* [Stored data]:

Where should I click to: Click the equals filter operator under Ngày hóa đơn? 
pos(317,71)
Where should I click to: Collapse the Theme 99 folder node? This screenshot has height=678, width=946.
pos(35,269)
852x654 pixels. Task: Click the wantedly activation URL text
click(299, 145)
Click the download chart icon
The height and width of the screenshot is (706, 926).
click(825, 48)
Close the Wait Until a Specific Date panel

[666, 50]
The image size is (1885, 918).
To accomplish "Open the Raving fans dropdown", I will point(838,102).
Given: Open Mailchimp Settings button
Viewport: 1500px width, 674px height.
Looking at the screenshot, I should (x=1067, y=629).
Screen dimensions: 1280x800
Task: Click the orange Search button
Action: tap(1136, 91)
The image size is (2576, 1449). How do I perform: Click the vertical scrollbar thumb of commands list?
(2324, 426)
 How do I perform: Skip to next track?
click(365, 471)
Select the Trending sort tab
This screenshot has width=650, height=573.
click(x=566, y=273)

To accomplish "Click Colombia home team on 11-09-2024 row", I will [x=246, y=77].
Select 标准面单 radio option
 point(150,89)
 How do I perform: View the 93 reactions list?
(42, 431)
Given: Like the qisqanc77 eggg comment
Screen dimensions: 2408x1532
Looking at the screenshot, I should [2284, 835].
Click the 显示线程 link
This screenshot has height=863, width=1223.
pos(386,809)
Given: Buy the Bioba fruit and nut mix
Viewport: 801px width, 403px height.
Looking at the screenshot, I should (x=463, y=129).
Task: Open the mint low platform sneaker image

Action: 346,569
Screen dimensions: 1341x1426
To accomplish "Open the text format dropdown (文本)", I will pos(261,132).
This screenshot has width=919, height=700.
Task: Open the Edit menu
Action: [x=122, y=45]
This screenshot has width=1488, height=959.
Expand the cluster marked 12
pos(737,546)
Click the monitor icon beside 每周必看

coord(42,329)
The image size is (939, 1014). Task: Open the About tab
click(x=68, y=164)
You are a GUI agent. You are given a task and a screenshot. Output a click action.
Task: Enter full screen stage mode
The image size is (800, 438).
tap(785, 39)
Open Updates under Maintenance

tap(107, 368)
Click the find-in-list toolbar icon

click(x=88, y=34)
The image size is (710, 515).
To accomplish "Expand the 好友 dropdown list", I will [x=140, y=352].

* [What the task asks]: Above are some records; extract every one of them exactly.

* [Output for this task]:
Where should I click to: Click the equals filter operator under Ngày hóa đơn? 
pos(317,71)
Where should I click to: Collapse the Theme 99 folder node? This screenshot has height=678, width=946.
pos(35,269)
852x654 pixels. Task: Click the wantedly activation URL text
click(299, 145)
Click the download chart icon
The height and width of the screenshot is (706, 926).
click(825, 48)
Close the Wait Until a Specific Date panel

[666, 50]
The image size is (1885, 918).
To accomplish "Open the Raving fans dropdown", I will point(838,102).
Given: Open Mailchimp Settings button
Viewport: 1500px width, 674px height.
Looking at the screenshot, I should (x=1067, y=629).
Screen dimensions: 1280x800
Task: Click the orange Search button
Action: tap(1136, 91)
The image size is (2576, 1449). How do I perform: Click the vertical scrollbar thumb of commands list?
(2324, 426)
 How do I perform: Skip to next track?
click(365, 471)
Select the Trending sort tab
This screenshot has width=650, height=573.
click(x=566, y=273)

To accomplish "Click Colombia home team on 11-09-2024 row", I will [x=246, y=77].
Select 标准面单 radio option
 point(150,89)
 How do I perform: View the 93 reactions list?
(42, 431)
Given: Like the qisqanc77 eggg comment
Screen dimensions: 2408x1532
Looking at the screenshot, I should [2284, 835].
Click the 显示线程 link
This screenshot has height=863, width=1223.
pos(386,809)
Given: Buy the Bioba fruit and nut mix
Viewport: 801px width, 403px height.
Looking at the screenshot, I should (x=463, y=129).
Task: Open the mint low platform sneaker image

Action: 346,569
Screen dimensions: 1341x1426
To accomplish "Open the text format dropdown (文本)", I will pos(261,132).
This screenshot has width=919, height=700.
Task: Open the Edit menu
Action: [x=122, y=45]
This screenshot has width=1488, height=959.
Expand the cluster marked 12
pos(737,546)
Click the monitor icon beside 每周必看

coord(42,329)
The image size is (939, 1014). Task: Open the About tab
click(x=68, y=164)
You are a GUI agent. You are given a task and a screenshot. Output a click action.
Task: Enter full screen stage mode
The image size is (800, 438).
tap(785, 39)
Open Updates under Maintenance

tap(107, 368)
Click the find-in-list toolbar icon

click(x=88, y=34)
The image size is (710, 515).
To accomplish "Expand the 好友 dropdown list", I will [x=140, y=352].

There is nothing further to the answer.